Relevan 250 ocelotes en el norte misionero y destacan que población es estable
La población de ocelotes, también conocidos como gatos onza, se mantiene estable, según informó este miércoles el Ministerio de Ecología de la provincia.
“El gato onza: un tesoro en el norte misionero”, tituló la cartera ambiental una publicación en su cuenta oficial de Twitter.
“Los relevamientos con cámara trampa ubicados estratégicamente permitieron observar que en 20 años la población de ocelotes se mantiene estable”, aseguró.
“Se estima que hay alrededor de 250 individuos en el norte misionero, y ahora la misión es cotejar con el número que habita en otros sectores de la provincia”, indicó la cartera ambiental.
Especie protegida
El ocelote, o gato onza, es un felino de tamaño intermedio: mide entre 115 y 145 cm de largo, de los cuales casi la mitad corresponde a la cola, y pesa entre 8 y 16 kg. Es el tercero en tamaño, después del yaguareté y el puma.
Dueño de un delicado diseño, con líneas, manchas de tonos exóticos y vivos colores, el ocelote es considerado entre los felinos salvajes de más bello pelaje.
De hecho, su piel fue una de las más buscadas para satisfacer el mercado peletero y de artesanías, y hasta 1980 su comercio era legal.

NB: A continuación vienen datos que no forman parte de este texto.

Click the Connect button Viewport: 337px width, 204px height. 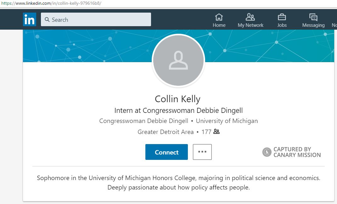click(x=166, y=152)
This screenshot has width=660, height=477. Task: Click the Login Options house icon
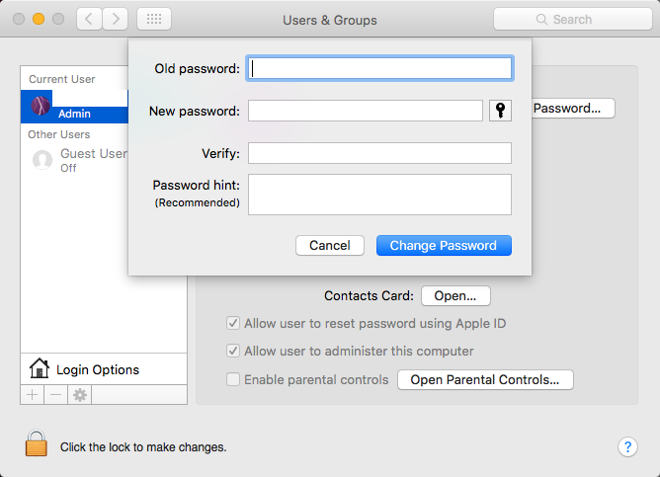(40, 369)
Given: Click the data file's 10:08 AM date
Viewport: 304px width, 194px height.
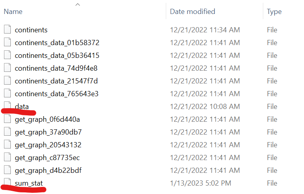Looking at the screenshot, I should click(205, 106).
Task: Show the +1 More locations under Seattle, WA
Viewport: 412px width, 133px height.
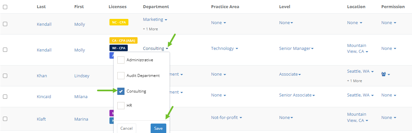Action: point(354,81)
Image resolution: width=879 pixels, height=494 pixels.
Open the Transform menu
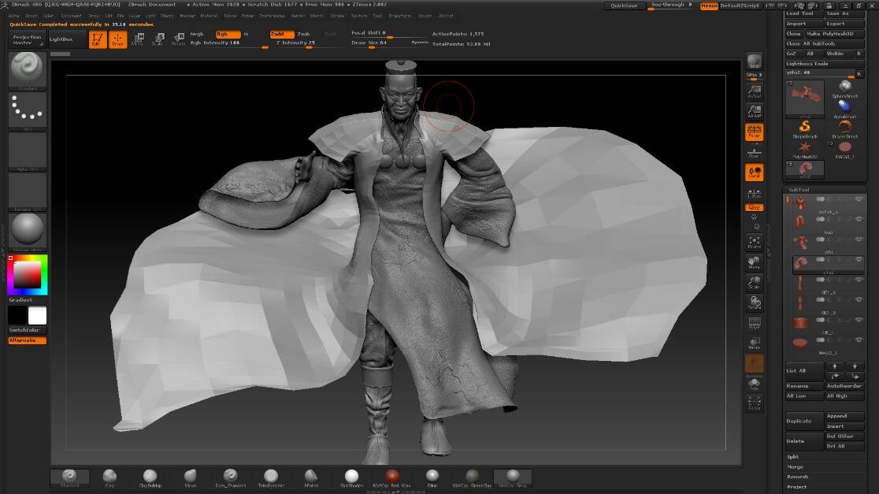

Hoy, ha desaparecido de muchas regiones, como la provincia de Corrientes. Sin embargo, continúa siendo uno de los felinos silvestres más comunes de la Argentina, y según el Sistema de Información de Biodiversidad de la Administración de Parques Nacionales, no presenta problemas de conservación.
Gato nocturno
Los ocelotes son tímidos, solitarios y sigilosos, de hábitos nocturnos o crepusculares, y muestran una extraordinaria agilidad para desplazarse sobre los árboles, incluso en las ramas más altas, donde sube a descansar o a atrapar aves y monos.
Su menú se compone también de cuises, nutrias, pecaríes, coatíes, lagartos overos, tapetíes, agutíes, comadrejas y carpinchos.
Sus técnicas de caza consisten en perseguir a su presa muy lenta y con mucho sigilo, pero siempre al acecho, o simplemente sentarse a esperar un desenlace.
Como todos los felinos, el ocelote necesita de grandes territorios. Se calcula que una población de 500 ejemplares necesitaría un hábitat de unas 600.000 hectáreas, con una densidad por individuo de 2 a 4 kilómetros cuadrados. En el Parque Nacional Iguazú se estima una densidad de entre 13 y 20 individuos por cada 100 kilómetros cuadrados.
La vida promedio de un ocelote es de 8 a 10 años en estado silvestre, que es como viven en las áreas protegidas de la provincia, aunque su seguridad se ve comprometida por el tránsito en las rutas de la provincia.